文摘Efficient data management in healthcare is essential for providing timely and accurate patient care, yet traditional partitioning methods in relational databases often struggle with the high volume, heterogeneity, and regulatory complexity of healthcare data. This research introduces a tailored partitioning strategy leveraging the MD5 hashing algorithm to enhance data insertion, query performance, and load balancing in healthcare systems. By applying a consistent hash function to patient IDs, our approach achieves uniform distribution of records across partitions, optimizing retrieval paths and reducing access latency while ensuring data integrity and compliance. We evaluated the method through experiments focusing on partitioning efficiency, scalability, and fault tolerance.

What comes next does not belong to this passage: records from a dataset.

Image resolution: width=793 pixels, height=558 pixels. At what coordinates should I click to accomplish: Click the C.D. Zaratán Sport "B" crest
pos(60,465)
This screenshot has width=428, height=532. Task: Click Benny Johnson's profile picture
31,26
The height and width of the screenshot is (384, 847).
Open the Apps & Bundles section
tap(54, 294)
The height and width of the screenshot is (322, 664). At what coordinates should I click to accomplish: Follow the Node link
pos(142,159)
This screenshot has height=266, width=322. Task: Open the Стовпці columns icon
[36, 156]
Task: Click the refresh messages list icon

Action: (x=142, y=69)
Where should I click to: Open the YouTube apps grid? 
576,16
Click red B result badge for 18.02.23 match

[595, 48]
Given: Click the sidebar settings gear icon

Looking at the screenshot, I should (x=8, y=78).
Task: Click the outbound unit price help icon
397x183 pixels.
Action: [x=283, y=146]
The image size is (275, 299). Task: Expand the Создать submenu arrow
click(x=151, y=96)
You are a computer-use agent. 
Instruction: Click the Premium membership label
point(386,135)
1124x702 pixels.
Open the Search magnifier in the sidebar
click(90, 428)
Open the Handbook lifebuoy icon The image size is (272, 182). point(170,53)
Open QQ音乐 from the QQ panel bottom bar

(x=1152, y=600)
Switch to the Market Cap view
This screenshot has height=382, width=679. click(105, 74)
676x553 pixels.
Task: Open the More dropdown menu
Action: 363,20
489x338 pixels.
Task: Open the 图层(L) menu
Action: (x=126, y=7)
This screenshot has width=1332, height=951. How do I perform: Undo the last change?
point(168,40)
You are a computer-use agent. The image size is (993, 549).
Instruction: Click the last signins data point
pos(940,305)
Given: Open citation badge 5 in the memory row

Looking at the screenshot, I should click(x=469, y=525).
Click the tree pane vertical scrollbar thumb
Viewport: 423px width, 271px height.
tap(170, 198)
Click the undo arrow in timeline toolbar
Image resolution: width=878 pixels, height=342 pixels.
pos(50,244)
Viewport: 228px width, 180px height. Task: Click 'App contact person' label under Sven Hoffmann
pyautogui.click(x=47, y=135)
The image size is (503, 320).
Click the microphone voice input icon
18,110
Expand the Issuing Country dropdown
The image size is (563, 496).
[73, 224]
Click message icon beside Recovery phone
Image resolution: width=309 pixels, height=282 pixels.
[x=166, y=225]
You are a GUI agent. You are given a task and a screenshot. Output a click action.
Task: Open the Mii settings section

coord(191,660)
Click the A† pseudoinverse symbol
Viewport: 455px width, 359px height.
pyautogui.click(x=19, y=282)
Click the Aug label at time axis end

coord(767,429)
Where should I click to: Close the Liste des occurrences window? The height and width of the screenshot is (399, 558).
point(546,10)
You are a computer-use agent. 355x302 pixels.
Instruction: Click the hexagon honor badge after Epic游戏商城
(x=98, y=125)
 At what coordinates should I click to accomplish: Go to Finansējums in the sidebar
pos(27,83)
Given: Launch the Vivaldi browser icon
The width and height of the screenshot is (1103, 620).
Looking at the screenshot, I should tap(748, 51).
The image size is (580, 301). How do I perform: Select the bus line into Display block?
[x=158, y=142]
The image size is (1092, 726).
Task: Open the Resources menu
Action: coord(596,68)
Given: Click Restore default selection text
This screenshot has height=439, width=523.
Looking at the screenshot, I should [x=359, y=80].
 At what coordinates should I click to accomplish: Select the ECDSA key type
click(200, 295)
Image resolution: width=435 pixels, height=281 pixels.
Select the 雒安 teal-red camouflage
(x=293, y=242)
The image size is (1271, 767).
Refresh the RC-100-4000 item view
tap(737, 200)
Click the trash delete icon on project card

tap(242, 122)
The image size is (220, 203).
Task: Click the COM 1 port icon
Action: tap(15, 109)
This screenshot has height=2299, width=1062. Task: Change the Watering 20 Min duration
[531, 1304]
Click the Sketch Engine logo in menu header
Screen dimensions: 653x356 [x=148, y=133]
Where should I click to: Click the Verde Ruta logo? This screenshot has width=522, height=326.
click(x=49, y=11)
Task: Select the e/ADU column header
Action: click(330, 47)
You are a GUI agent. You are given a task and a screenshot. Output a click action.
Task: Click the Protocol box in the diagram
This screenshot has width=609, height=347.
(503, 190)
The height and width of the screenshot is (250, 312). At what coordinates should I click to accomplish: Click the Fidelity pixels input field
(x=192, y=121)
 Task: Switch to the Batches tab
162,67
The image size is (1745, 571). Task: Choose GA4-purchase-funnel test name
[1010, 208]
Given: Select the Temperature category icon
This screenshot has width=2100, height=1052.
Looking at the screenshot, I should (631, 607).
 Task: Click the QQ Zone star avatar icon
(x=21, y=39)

The partitioning efficiency analysis compared our MD5-based approach with standard round-robin methods, measuring insertion times, query latency, and data distribution balance. Scalability tests assessed system performance across increasing dataset sizes and varying partition counts, while fault tolerance experiments examined data integrity and retrieval performance under simulated partition failures. The experimental results demonstrate that the MD5-based partitioning strategy significantly reduces query retrieval times by optimizing data access patterns, achieving up to X% better performance compared to round-robin methods. It also scales effectively with larger datasets, maintaining low latency and ensuring robust resilience under failure scenarios. This novel approach offers a scalable, efficient, and fault-tolerant solution for healthcare systems, facilitating faster clinical decision-making and improved patient care in complex data environments.